#### EXERCISE BRIEF
The answer must consist of the entire listing, repeated exactly.
>>
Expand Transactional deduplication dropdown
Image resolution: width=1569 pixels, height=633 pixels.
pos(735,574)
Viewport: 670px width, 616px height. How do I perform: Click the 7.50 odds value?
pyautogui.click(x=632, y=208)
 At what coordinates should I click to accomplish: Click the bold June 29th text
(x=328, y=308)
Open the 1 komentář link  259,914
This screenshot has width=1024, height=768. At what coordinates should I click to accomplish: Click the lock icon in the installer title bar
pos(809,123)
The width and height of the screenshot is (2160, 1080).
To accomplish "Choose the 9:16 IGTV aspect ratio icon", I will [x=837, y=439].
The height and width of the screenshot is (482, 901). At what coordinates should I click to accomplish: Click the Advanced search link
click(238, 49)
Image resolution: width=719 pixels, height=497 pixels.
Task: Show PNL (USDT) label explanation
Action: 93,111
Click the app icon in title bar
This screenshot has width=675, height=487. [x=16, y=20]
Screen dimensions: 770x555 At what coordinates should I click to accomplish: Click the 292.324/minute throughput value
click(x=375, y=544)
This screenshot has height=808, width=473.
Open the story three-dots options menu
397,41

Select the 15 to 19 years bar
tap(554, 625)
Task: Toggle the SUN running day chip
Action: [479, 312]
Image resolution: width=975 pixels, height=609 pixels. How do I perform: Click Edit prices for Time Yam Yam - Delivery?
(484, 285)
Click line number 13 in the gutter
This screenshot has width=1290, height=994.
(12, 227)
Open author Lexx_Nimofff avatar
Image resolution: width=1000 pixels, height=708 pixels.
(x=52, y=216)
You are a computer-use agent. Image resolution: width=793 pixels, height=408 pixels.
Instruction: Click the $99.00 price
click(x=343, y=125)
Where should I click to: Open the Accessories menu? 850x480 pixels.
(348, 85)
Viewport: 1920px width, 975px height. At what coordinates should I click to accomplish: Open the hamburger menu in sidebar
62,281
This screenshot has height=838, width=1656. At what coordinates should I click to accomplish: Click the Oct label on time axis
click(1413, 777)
<<
#### WORKED SOLUTION
Expand Transactional deduplication dropdown
Image resolution: width=1569 pixels, height=633 pixels.
pos(735,574)
Viewport: 670px width, 616px height. How do I perform: Click the 7.50 odds value?
pyautogui.click(x=632, y=208)
 At what coordinates should I click to accomplish: Click the bold June 29th text
(x=328, y=308)
Open the 1 komentář link  259,914
This screenshot has width=1024, height=768. At what coordinates should I click to accomplish: Click the lock icon in the installer title bar
pos(809,123)
The width and height of the screenshot is (2160, 1080).
To accomplish "Choose the 9:16 IGTV aspect ratio icon", I will [x=837, y=439].
The height and width of the screenshot is (482, 901). At what coordinates should I click to accomplish: Click the Advanced search link
click(238, 49)
Image resolution: width=719 pixels, height=497 pixels.
Task: Show PNL (USDT) label explanation
Action: 93,111
Click the app icon in title bar
This screenshot has width=675, height=487. [x=16, y=20]
Screen dimensions: 770x555 At what coordinates should I click to accomplish: Click the 292.324/minute throughput value
click(x=375, y=544)
This screenshot has height=808, width=473.
Open the story three-dots options menu
397,41

Select the 15 to 19 years bar
tap(554, 625)
Task: Toggle the SUN running day chip
Action: [479, 312]
Image resolution: width=975 pixels, height=609 pixels. How do I perform: Click Edit prices for Time Yam Yam - Delivery?
(484, 285)
Click line number 13 in the gutter
This screenshot has width=1290, height=994.
(12, 227)
Open author Lexx_Nimofff avatar
Image resolution: width=1000 pixels, height=708 pixels.
(x=52, y=216)
You are a computer-use agent. Image resolution: width=793 pixels, height=408 pixels.
Instruction: Click the $99.00 price
click(x=343, y=125)
Where should I click to: Open the Accessories menu? 850x480 pixels.
(348, 85)
Viewport: 1920px width, 975px height. At what coordinates should I click to accomplish: Open the hamburger menu in sidebar
62,281
This screenshot has height=838, width=1656. At what coordinates should I click to accomplish: Click the Oct label on time axis
click(1413, 777)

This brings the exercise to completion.